* Work to complete: Within the records that follow, restate exactly the lines from the line with "ทีเด็ดบอลสเต็ป (689, 504)" down to the line with "Privacy Policy (278, 1347)", including both. Omit the pictures.

* The data:
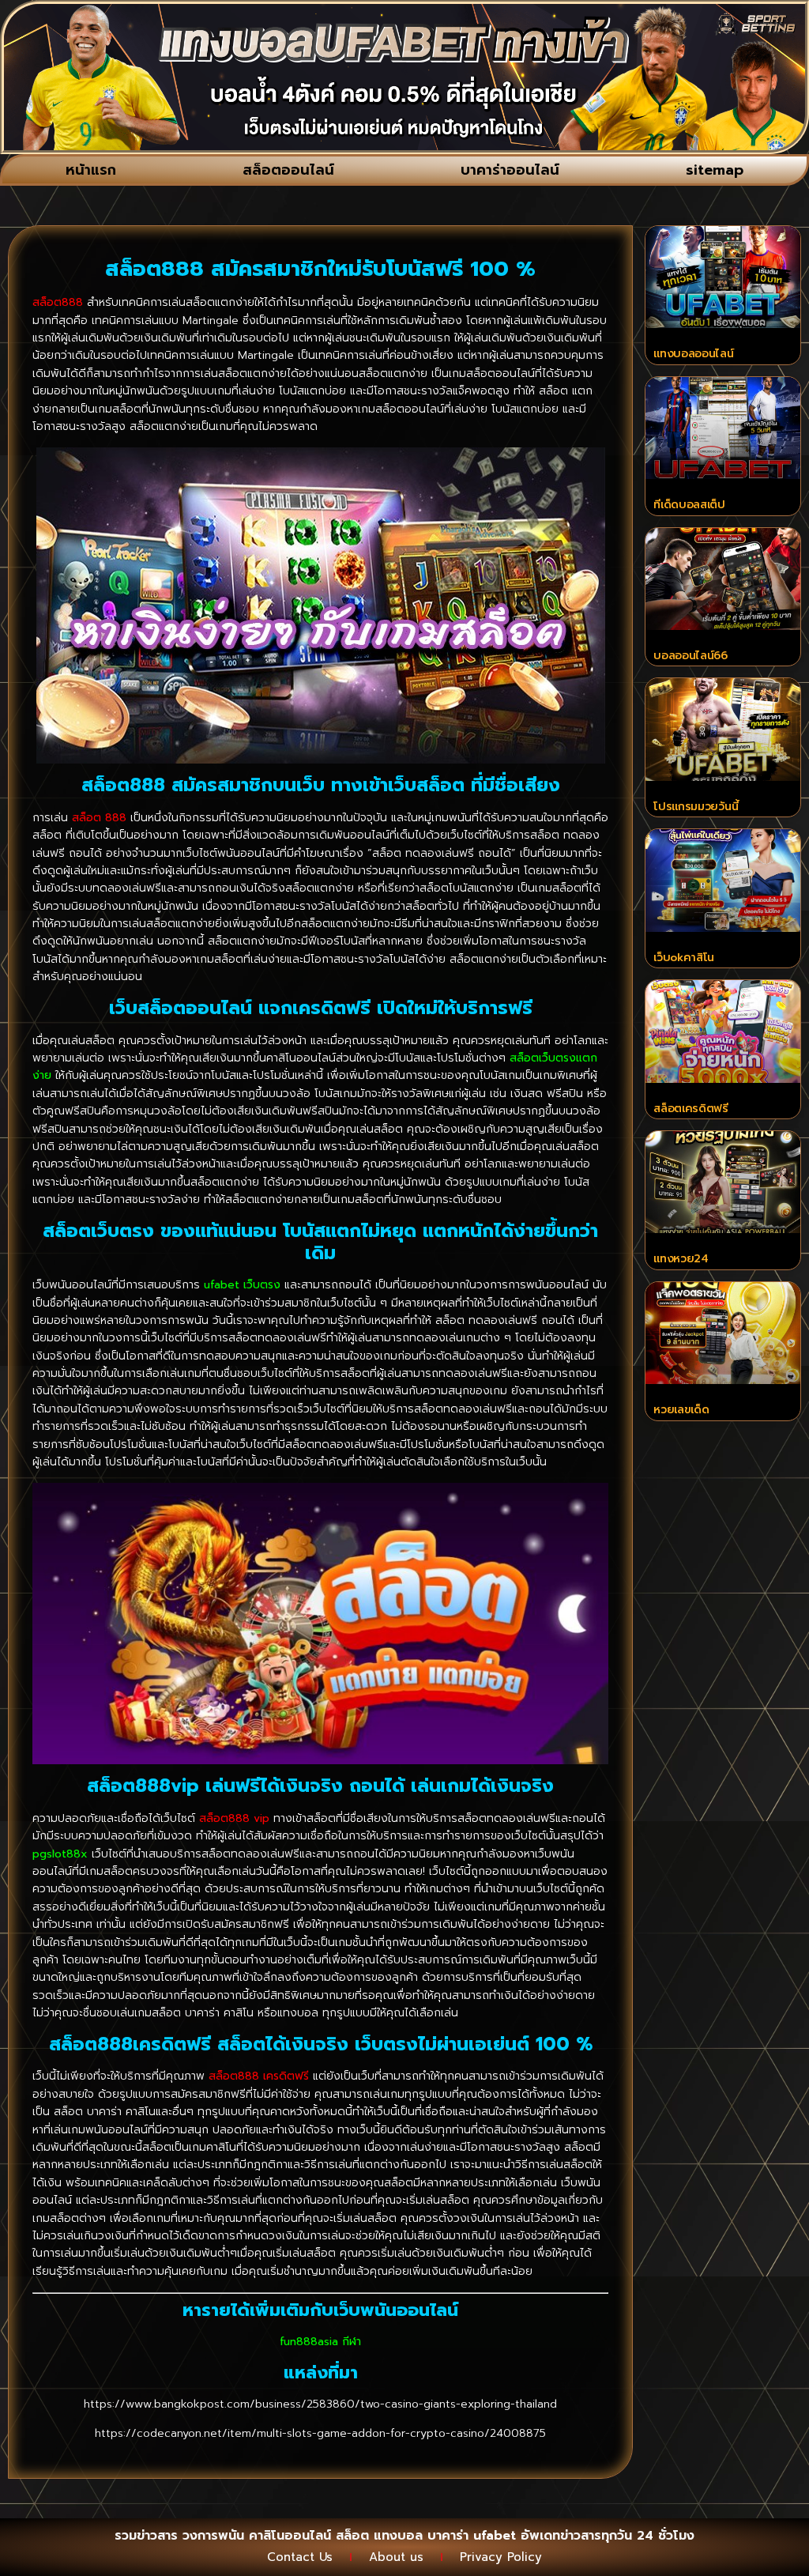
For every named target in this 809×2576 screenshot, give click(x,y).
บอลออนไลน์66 (690, 655)
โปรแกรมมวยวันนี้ (695, 806)
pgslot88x (60, 1854)
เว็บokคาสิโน (683, 957)
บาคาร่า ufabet (471, 2535)
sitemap (714, 170)
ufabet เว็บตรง (242, 1285)
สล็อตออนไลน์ (288, 170)
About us (396, 2557)
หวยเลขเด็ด (681, 1409)
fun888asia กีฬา (320, 2341)
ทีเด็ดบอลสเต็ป (689, 504)
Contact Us (300, 2557)
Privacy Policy (501, 2557)
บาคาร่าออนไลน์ (510, 170)
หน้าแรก (91, 170)
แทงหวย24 (681, 1258)
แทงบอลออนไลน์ (693, 353)
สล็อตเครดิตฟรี (690, 1108)
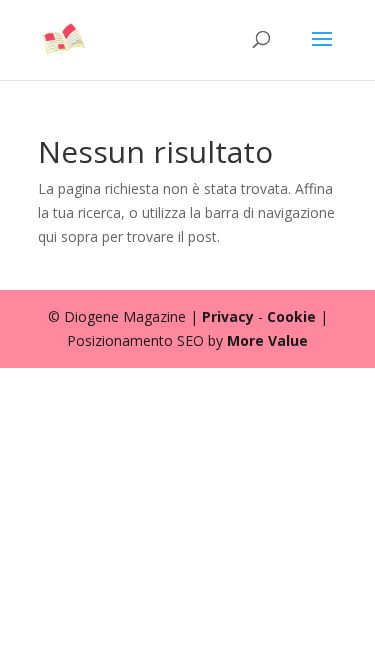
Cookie (291, 316)
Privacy (228, 316)
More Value (267, 340)
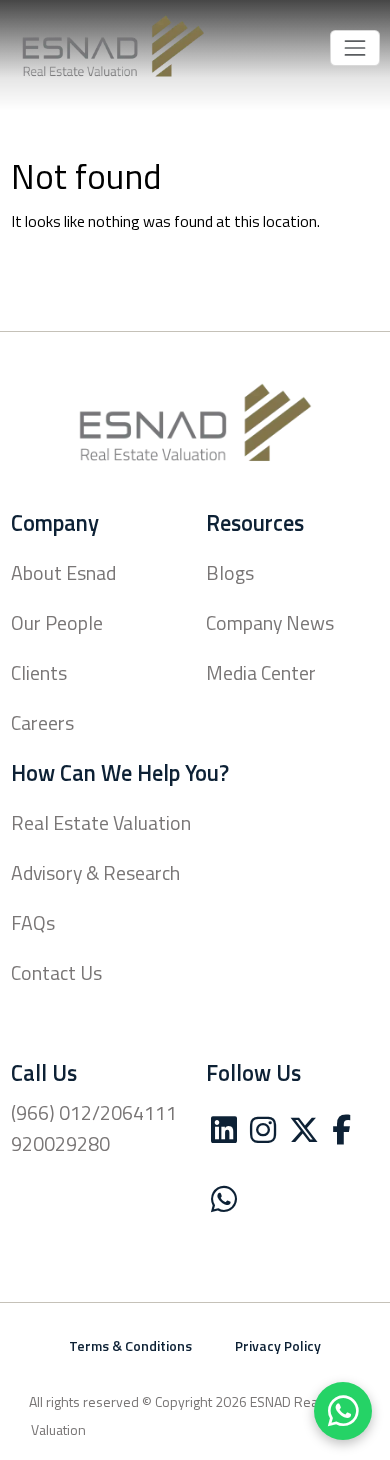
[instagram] (263, 1136)
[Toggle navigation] (354, 47)
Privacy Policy (278, 1347)
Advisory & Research (95, 875)
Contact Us (56, 975)
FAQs (33, 925)
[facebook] (341, 1136)
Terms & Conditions (130, 1347)
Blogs (230, 575)
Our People (57, 625)
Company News (270, 625)
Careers (42, 725)
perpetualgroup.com (298, 1431)
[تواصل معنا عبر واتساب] (343, 1411)
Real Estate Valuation (101, 825)
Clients (39, 675)
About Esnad (63, 575)
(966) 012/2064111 (94, 1115)
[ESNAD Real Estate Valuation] (113, 48)
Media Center (261, 675)
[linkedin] (224, 1136)
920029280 (60, 1146)
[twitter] (304, 1136)
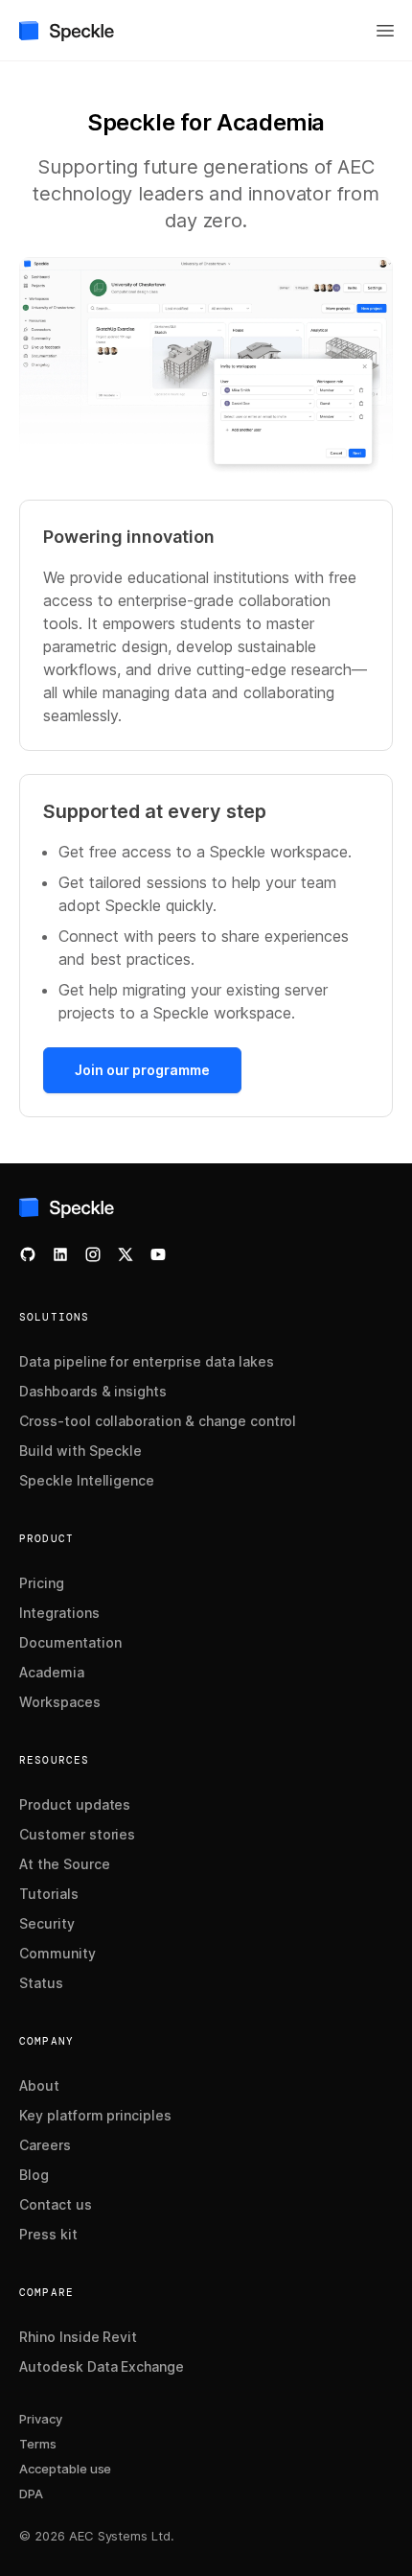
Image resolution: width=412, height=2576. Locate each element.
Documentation (70, 1642)
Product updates (74, 1804)
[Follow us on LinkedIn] (60, 1254)
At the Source (64, 1864)
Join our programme (142, 1070)
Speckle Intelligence (86, 1480)
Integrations (59, 1612)
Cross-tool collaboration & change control (157, 1421)
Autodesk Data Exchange (101, 2366)
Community (57, 1953)
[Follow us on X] (125, 1254)
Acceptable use (65, 2468)
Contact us (55, 2204)
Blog (34, 2174)
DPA (31, 2493)
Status (41, 1983)
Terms (38, 2443)
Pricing (41, 1583)
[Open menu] (385, 31)
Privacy (40, 2418)
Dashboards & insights (93, 1391)
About (39, 2085)
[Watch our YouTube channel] (158, 1254)
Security (47, 1923)
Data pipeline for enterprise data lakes (146, 1361)
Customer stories (77, 1834)
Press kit (48, 2234)
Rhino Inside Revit (78, 2337)
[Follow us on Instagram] (93, 1254)
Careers (45, 2145)
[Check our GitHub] (27, 1254)
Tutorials (49, 1893)
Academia (51, 1672)
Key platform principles (95, 2115)
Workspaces (60, 1702)
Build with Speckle (80, 1450)
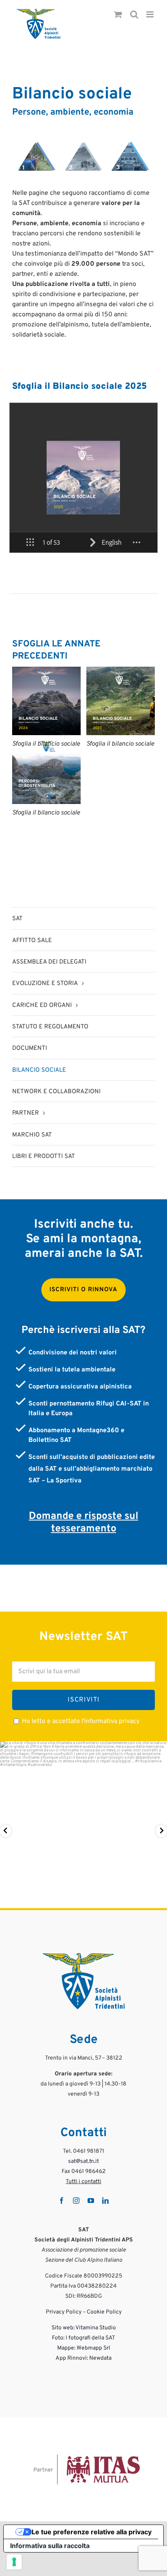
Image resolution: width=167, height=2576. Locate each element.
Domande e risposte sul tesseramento (83, 1522)
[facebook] (61, 2200)
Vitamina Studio (95, 2327)
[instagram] (76, 2200)
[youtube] (91, 2200)
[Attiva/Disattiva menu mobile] (150, 15)
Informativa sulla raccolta (50, 2546)
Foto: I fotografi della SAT (83, 2338)
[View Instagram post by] (159, 1898)
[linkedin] (105, 2200)
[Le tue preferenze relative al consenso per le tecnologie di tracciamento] (14, 2562)
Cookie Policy (104, 2312)
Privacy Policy (63, 2312)
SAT (17, 919)
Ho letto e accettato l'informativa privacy (80, 1721)
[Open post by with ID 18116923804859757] (83, 1824)
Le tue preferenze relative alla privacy (92, 2532)
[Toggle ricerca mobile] (134, 15)
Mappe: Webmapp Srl (83, 2348)
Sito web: (63, 2327)
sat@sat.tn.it (83, 2161)
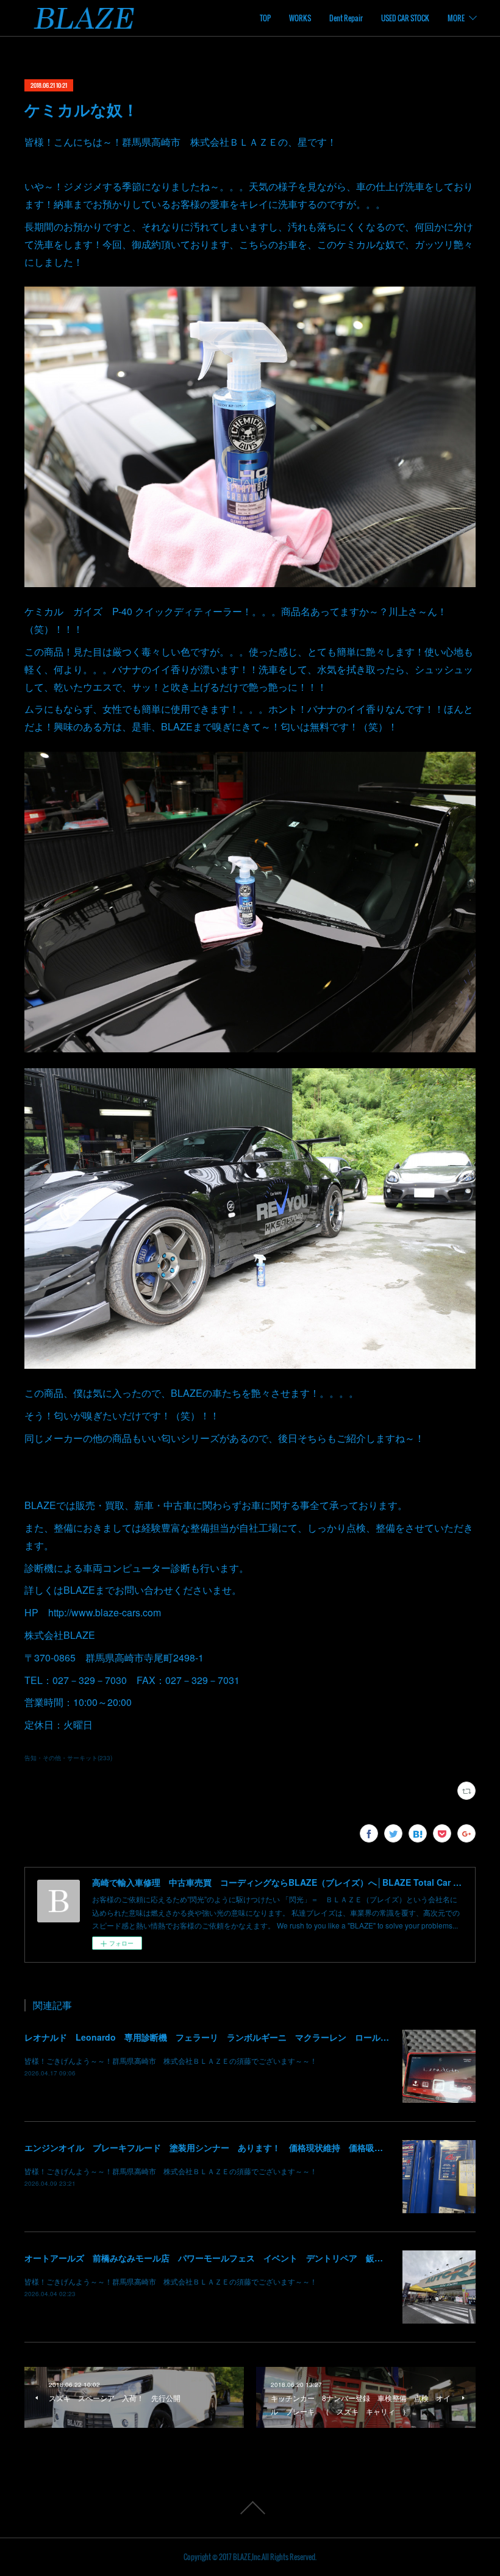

* Response area:
ทีเด็ดบอลสเต็ป (689, 504)
Contact Us (300, 2557)
Privacy Policy (501, 2557)
บาคาร่าออนไลน์ (510, 170)
หน้าแรก (91, 170)
แทงหวย24 (681, 1258)
แทงบอลออนไลน์ (693, 353)
สล็อตเครดิตฟรี (690, 1108)
Cookie (291, 316)
Privacy (228, 316)
More Value (267, 340)
[instagram] (263, 1136)
[Toggle navigation] (354, 47)
Privacy Policy (278, 1347)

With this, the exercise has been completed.